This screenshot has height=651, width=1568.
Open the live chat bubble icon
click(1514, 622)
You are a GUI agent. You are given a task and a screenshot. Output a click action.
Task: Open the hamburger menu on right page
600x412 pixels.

________________

WHAT YOU HAVE TO DO
Copy each line of the listing above that contains the word "screenshot".

RESULT FOR THIS EXERCISE
This screenshot has height=651, width=1568.
You are a GUI agent. You are given a task and a screenshot. Output a click action.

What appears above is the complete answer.